Find every line in the material below with the string "type" and state how many there are, with no other text.

+--

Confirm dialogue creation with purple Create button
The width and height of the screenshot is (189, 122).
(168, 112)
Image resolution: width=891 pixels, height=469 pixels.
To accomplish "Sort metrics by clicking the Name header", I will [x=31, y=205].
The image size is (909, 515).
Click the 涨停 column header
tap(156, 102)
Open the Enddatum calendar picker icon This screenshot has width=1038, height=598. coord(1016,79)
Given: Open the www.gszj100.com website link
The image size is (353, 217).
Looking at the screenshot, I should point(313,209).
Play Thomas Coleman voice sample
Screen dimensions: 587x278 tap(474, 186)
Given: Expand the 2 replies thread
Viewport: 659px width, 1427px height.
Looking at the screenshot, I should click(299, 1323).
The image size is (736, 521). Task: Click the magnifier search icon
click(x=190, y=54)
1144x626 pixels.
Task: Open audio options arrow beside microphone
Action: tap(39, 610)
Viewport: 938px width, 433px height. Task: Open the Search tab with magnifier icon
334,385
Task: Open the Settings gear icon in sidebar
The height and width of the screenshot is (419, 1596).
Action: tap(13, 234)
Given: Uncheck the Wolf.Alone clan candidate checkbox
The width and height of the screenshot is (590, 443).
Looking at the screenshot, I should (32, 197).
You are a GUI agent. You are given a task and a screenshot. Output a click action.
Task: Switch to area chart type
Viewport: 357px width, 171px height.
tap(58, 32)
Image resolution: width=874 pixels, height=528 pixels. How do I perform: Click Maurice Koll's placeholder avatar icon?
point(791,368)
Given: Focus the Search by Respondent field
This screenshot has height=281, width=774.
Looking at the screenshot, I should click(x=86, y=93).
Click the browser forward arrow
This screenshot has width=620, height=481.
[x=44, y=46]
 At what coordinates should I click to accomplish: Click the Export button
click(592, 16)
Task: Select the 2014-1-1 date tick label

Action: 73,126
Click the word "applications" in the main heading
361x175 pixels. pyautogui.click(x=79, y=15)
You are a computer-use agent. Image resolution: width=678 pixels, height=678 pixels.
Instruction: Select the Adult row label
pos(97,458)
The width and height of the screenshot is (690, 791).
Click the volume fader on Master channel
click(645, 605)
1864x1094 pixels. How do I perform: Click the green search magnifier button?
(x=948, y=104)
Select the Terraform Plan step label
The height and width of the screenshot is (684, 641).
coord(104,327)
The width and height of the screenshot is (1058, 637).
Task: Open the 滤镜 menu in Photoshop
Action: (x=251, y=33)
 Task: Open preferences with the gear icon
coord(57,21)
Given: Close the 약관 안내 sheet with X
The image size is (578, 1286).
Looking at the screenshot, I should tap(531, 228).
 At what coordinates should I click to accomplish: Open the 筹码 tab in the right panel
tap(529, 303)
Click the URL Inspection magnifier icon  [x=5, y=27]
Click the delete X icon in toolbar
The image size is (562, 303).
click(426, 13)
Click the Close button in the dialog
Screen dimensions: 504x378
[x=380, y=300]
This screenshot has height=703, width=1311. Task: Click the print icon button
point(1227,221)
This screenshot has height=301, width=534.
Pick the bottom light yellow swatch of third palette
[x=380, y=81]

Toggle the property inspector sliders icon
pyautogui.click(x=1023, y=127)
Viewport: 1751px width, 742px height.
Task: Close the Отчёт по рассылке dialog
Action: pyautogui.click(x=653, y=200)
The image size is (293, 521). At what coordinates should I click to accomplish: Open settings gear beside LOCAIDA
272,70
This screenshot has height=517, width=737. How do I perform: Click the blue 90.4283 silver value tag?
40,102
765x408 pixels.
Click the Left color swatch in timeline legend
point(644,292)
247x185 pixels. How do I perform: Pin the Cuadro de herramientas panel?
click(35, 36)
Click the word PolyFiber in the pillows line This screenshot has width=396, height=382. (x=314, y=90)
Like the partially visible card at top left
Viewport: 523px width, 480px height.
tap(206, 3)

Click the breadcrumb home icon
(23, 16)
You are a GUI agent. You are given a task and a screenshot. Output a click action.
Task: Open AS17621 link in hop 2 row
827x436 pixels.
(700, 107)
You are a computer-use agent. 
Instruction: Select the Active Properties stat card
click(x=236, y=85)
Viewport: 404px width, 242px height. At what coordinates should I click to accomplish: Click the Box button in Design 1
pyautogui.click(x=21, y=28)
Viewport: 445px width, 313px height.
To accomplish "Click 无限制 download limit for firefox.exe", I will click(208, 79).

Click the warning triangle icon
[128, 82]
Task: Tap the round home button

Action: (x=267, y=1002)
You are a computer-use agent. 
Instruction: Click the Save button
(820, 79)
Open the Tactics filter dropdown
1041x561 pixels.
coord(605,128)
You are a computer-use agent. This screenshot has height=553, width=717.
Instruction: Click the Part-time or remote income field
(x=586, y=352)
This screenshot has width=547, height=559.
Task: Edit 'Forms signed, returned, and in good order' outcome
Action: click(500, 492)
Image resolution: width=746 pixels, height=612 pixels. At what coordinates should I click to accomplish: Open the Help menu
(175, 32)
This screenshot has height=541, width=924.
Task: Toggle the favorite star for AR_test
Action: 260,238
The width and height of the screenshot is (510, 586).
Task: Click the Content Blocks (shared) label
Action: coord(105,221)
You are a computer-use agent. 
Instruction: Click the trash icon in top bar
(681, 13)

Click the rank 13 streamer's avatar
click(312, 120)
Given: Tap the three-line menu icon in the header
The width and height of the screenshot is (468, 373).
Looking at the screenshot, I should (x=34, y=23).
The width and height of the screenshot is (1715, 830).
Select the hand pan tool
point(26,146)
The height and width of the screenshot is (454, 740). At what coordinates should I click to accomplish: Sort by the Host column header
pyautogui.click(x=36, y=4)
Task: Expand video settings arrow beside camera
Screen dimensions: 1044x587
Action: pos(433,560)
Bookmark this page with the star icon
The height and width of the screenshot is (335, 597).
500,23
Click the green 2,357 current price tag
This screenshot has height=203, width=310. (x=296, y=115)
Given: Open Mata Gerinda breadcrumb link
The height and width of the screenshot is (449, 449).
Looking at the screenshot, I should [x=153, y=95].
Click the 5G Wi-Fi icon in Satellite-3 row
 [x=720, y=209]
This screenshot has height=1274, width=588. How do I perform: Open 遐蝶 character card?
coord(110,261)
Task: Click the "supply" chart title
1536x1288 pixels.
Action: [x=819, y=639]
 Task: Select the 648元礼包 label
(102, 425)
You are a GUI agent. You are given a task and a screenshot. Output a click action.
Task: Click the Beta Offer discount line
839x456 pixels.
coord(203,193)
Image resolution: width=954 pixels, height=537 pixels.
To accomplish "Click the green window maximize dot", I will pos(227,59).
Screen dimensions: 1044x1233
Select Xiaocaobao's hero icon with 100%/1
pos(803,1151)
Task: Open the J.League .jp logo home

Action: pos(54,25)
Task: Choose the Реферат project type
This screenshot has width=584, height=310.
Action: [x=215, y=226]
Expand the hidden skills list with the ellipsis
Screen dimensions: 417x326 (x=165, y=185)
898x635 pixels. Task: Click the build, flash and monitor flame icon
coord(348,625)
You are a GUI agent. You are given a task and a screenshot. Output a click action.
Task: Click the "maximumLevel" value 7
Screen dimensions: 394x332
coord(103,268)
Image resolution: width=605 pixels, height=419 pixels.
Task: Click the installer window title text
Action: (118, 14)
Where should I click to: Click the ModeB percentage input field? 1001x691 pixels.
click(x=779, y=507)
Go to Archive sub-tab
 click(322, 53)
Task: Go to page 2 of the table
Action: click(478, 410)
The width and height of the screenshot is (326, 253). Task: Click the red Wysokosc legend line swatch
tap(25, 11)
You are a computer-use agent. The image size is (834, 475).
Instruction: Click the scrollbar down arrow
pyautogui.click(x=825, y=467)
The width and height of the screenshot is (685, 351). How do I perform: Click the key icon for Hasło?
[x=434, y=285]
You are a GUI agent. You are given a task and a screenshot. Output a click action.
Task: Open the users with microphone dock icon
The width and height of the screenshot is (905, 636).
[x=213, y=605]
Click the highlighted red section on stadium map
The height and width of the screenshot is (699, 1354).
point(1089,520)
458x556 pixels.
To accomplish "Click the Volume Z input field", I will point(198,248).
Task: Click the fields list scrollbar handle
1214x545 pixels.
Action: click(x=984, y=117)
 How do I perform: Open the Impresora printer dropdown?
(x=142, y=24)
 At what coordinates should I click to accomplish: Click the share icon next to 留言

+--

> [OUTPUT OF THE TASK]:
2